La conversación decayó. Deliberadamente el viejo guardó silencio, en tanto retiraba del fuego el bote con la infusión de hojas de naranjo. Metiendo una mano en el morral, extrajo dos pequeños botes y sirviendo en uno lo entregó al joven; después llenó el suyo y los dos degustaron la agradable bebida. El viejo volvió a hablar:

—Bien Miguel, es tiempo de que continuemos nuestro camino si queremos pasar la noche en lugar seguro.

Con gran esfuerzo el viejo se puso en pie, recogió sus pocas pertenencias y después de apagar el fuego, tomó un bordón y se dirigió al camino, seguido de cerca por el joven.

La pareja caminó en silencio, solo se oía el pesado arrastrar de los pies del anciano. Un gavilán volaba en lo alto, en tanto el viento jugaba, levantando remolinos en los campos aledaños. El sol majestuoso alargaba ya las sombras de los caminantes.
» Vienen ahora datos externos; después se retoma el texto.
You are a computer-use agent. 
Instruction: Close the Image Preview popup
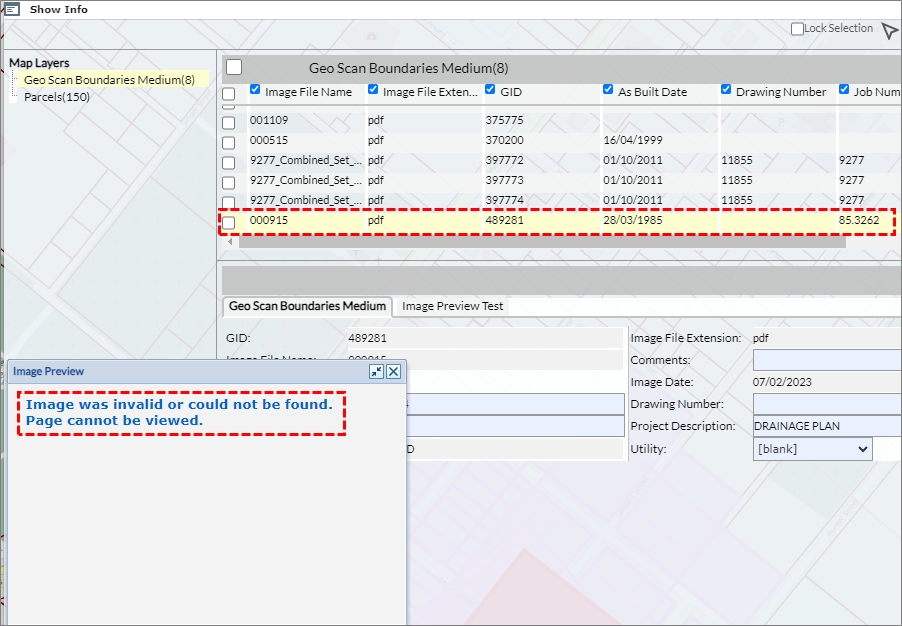[394, 371]
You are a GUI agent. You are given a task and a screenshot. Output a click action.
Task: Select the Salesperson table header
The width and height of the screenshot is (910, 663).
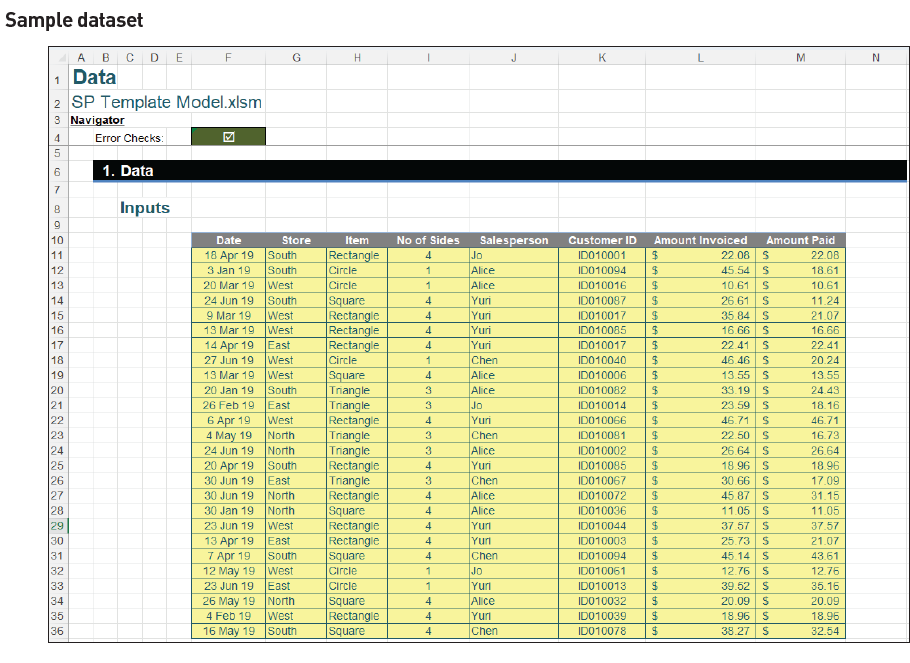(513, 240)
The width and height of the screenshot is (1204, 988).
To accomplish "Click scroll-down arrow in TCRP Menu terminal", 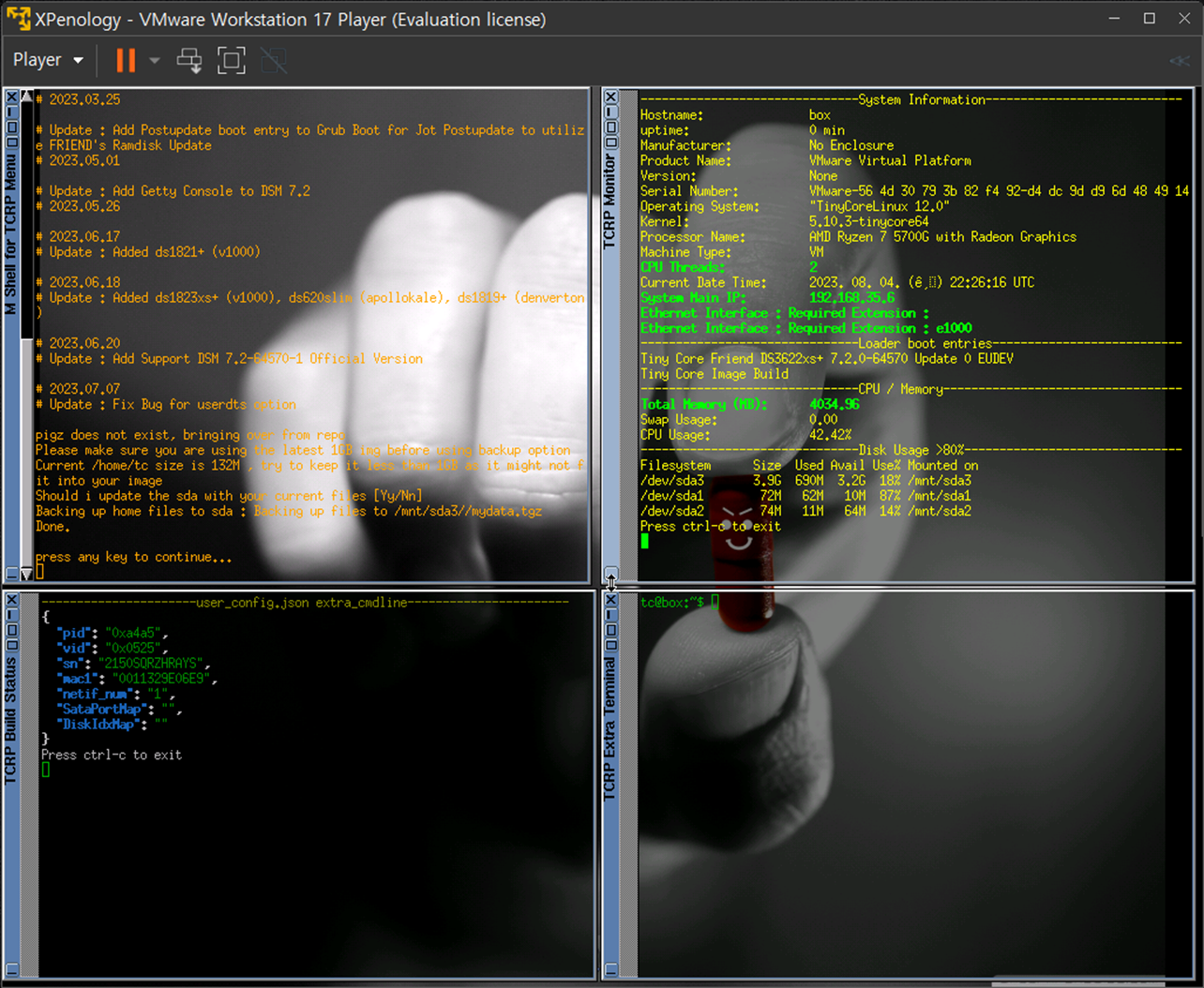I will 27,574.
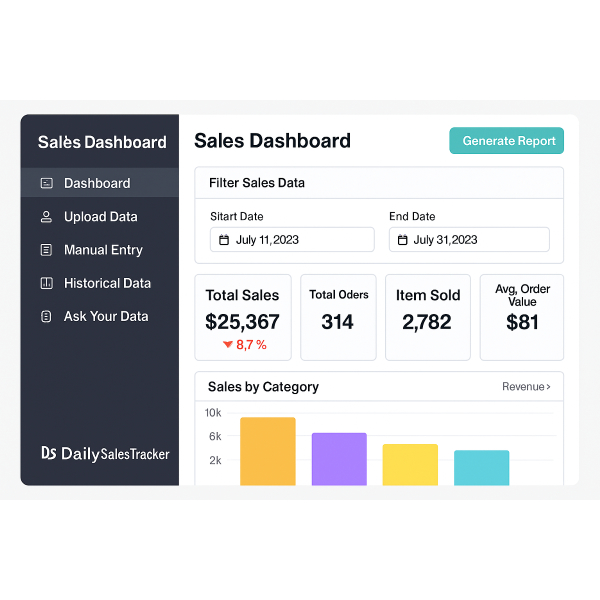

Sin saber en realidad el rumbo que seguían, el joven se entretenía pateando los guijarros que encontraba a su paso. El viejo lo observaba sonriente, como si adivinara los pensamientos del muchacho.

—Dígame abuelo, - volvió a hablar Miguel - el sufrimiento que usted padeció ¿valió la pena?.
-¡Ya lo creo que valió la pena!, - contestó con firmeza el viejo - primero por haber obedecido a mi padre, y sobre todo, por haber podido ayudar a aquellas gentes, que de otra manera se hubiesen perdido.

—Pero sus padres deben haber sufrido por usted, - dijo interesado el muchacho -

—¡Claro!, ya lo creo que sufrieron, - contestó el viejo - igual que deben estar sufriendo tus padres por no saber donde estás.

—Yo no creo que sufran, - volvió el joven a su necedad - les queda mi hermano….

—¿Te parecería bien perder una mano?, - preguntó el viejo - de cualquier manera te quedará otra.

—Es que no es lo mismo, -dijo alarmado el muchacho - yo necesito las dos para hacer mis cosas.

—Lo mismo necesitan tus padres a sus dos hijos para seguir viviendo, - contestó el hombre - o, ¿acaso piensas que ellos se pueden deshacer de un hijo como quien tira unos zapatos viejos?

—Oiga abuelo, - preguntó Miguel - ¿qué hacía usted cuando era chico?, ¿jugaba con sus amigos?.

—¡Claro que sí hijo!, yo tenía muchos amigos y también ayudaba a mi padre en un pequeño taller. También ayudaba a mi madre a llevar agua del pozo; en fin, mi niñez fue muy similar a la tuya.

—Y cuando su padre le mando a ayudar a aquellas gentes - inquirió el muchacho - ¿tuvo miedo?.

—Para serte franco, - contestó el viejo - sí, sí tuve miedo y en algún momento dudé de la cordura de mi padre, pero mi obligación era obedecerlo y no me arrepiento.

—Oiga abuelo, - dijo el joven convencido - yo creo que tiene razón, mi abuela me necesita, pues ya es muy grande; y debo obedecer a mis padres. Además, los extraño mucho. ¿usted cree que me perdonarán?

—¡Claro que te perdonarán!, - asintió el viejo - los padres siempre están dispuestos a perdonar las faltas de sus hijos, pero tal vez te den algún correctivo, ¿crees que lo aceptarás?

—¡Desde luego que sí!, - dijo contento el muchacho - pero… me temo que no sé como regresar a mi casa.

—No te preocupes Miguel, - aseveró el anciano - detrás de esa loma está tu casa.

El chico gritó de alegría, pues al subir la loma se podía ver su casa y en su alegría se olvidó de preguntar al anciano cómo había sabido donde vivía, lo único que se le ocurrió preguntar, y eso cuando el viejo ya se alejaba fue:

—¿Y su padre, abuelo, ¿en qué trabajaba?

—¡Era carpintero!, - gritó el viejo en tanto desaparecía en un recodo del camino -.

F I N

Sergio A. Amaya Santamaría
Naucalpan de Juárez, Méx.
Octubre 22 de 1985
Escrito Un año antes de mi conversión.